=== Section Start ===

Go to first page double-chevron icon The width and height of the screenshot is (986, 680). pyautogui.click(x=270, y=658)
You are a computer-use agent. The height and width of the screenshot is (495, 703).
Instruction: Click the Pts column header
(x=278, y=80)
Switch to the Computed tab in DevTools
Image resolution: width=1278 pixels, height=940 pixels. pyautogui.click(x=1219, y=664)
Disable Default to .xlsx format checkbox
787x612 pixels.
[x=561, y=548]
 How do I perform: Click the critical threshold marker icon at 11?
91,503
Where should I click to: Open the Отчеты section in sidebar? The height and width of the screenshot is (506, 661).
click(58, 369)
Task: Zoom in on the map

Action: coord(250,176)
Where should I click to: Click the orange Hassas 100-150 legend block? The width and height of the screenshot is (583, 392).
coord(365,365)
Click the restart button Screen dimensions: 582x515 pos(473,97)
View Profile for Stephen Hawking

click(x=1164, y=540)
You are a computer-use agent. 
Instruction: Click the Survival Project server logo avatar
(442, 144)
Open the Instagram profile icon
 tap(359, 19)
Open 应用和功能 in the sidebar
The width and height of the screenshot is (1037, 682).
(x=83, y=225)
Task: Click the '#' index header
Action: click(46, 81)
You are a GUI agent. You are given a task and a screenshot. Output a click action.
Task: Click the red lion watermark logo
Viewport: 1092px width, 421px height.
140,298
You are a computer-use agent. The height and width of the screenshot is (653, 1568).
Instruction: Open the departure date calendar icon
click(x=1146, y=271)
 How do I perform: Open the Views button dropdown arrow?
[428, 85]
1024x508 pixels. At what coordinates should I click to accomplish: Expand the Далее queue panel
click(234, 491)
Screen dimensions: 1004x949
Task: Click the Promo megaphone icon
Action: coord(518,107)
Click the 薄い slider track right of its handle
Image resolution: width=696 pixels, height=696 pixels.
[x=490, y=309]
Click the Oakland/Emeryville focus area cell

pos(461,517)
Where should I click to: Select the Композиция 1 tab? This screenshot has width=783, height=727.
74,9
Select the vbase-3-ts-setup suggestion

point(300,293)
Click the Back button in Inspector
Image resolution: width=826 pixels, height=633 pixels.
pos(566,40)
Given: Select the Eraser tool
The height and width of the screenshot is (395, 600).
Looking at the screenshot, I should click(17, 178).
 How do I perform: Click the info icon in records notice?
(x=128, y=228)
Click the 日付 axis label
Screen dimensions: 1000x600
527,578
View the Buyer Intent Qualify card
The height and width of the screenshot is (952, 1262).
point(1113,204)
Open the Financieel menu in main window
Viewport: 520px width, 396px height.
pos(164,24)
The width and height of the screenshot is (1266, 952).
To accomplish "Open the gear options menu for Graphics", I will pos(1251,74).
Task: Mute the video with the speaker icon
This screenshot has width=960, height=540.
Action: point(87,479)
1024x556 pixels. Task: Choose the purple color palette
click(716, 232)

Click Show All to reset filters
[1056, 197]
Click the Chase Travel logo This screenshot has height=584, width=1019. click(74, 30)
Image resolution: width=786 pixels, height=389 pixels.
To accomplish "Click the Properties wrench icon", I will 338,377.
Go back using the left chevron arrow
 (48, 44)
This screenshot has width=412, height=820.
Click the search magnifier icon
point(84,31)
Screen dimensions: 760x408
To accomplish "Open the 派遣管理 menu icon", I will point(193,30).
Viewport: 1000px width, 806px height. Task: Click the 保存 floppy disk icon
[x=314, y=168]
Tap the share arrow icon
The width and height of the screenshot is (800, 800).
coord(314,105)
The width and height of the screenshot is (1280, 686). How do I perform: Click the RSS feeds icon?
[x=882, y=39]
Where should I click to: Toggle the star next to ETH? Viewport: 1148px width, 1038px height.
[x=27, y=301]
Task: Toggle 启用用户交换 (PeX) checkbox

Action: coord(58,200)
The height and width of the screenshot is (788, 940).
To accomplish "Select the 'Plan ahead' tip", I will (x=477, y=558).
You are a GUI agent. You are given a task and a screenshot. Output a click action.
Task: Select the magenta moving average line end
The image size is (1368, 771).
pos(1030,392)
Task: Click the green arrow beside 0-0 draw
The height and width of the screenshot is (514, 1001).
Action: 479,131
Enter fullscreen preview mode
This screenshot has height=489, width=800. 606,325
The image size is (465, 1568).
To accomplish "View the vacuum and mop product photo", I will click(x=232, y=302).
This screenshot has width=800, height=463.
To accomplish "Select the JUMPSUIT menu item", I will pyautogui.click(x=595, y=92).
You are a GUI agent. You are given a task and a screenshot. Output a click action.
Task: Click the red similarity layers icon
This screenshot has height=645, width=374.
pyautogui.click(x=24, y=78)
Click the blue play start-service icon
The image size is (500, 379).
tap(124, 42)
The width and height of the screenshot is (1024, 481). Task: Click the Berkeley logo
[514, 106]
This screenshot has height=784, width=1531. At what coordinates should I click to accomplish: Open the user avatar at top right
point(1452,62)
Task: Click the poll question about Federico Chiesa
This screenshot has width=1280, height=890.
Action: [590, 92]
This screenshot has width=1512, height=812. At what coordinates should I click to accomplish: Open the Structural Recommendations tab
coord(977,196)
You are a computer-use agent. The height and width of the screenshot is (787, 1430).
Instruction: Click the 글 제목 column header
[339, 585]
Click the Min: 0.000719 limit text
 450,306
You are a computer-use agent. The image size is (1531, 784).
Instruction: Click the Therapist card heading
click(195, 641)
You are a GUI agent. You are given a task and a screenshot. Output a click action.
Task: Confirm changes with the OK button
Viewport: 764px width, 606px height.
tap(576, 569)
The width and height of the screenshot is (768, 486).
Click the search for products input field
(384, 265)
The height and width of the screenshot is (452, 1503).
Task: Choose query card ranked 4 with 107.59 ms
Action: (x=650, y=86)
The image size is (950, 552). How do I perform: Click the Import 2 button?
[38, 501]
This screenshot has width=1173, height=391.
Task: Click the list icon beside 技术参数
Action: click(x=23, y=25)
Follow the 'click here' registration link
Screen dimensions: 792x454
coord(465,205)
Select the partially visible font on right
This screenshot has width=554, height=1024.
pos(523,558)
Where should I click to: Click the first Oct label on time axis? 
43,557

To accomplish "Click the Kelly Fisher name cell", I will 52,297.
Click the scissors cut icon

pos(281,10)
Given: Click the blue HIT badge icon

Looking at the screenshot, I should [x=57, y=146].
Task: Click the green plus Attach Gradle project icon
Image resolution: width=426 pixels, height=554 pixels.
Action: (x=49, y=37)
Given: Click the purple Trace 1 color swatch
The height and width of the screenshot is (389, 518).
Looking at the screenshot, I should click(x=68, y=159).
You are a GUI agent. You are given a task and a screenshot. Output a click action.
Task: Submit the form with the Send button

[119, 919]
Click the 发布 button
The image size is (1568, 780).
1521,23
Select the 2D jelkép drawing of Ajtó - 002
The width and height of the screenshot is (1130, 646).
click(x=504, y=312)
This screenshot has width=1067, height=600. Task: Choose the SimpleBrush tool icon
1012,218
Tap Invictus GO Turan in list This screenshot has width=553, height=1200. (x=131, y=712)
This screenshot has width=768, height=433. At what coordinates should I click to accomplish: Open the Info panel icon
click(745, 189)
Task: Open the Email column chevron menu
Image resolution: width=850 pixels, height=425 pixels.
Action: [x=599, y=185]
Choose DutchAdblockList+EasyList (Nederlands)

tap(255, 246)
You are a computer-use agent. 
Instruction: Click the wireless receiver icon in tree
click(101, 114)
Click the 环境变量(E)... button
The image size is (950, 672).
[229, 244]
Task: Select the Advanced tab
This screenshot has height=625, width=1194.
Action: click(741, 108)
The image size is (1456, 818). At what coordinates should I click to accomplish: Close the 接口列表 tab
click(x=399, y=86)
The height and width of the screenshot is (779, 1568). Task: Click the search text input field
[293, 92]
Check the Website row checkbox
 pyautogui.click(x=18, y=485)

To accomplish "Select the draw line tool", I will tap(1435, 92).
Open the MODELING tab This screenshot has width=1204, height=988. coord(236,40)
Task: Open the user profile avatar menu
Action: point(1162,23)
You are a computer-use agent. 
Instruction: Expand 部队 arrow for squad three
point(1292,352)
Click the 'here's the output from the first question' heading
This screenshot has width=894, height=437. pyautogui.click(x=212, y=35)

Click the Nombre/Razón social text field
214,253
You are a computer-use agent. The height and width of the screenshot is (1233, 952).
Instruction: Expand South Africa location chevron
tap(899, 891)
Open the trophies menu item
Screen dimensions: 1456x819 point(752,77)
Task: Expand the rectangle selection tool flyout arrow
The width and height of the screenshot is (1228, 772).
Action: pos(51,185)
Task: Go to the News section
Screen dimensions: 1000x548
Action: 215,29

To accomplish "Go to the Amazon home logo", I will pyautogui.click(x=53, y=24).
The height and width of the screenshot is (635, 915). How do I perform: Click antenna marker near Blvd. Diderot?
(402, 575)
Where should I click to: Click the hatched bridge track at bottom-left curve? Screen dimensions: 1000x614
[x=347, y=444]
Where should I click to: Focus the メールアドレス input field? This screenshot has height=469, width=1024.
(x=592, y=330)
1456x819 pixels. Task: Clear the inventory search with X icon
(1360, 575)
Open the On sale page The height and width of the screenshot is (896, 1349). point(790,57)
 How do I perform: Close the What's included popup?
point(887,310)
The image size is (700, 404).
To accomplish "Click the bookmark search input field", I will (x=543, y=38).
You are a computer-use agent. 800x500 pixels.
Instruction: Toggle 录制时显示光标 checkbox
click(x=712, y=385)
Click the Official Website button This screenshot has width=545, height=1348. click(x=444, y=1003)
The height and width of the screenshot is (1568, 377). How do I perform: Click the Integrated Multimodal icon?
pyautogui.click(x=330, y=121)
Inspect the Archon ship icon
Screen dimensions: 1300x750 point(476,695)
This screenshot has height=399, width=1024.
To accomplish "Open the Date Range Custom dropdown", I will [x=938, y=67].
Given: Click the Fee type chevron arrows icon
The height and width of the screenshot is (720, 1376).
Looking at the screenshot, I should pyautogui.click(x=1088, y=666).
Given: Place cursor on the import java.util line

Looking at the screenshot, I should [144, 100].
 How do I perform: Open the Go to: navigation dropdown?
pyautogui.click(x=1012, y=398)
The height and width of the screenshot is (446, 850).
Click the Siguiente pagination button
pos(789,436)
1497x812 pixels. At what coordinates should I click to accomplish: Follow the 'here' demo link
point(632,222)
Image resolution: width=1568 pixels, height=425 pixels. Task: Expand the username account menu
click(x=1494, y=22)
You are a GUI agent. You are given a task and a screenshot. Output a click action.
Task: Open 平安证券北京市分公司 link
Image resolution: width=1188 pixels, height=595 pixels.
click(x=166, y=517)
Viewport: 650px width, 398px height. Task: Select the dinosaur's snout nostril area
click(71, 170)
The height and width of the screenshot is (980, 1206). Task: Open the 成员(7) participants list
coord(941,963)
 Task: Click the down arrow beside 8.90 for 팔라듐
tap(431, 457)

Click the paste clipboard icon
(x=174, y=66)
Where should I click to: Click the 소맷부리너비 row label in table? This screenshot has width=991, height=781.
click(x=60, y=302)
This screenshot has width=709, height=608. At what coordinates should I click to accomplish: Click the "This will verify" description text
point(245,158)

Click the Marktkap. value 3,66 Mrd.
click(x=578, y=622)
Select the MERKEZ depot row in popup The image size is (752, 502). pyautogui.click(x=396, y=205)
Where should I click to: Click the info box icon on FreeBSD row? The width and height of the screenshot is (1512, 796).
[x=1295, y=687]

=== Section End ===

# WHAT YOU ARE ASKED TO DO
Scan the listing above, and wherever a line holds the string "green", copy that line.

# RESPONSE TO THE EXERCISE
Task: Click the green arrow beside 0-0 draw
Task: Click the green plus Attach Gradle project icon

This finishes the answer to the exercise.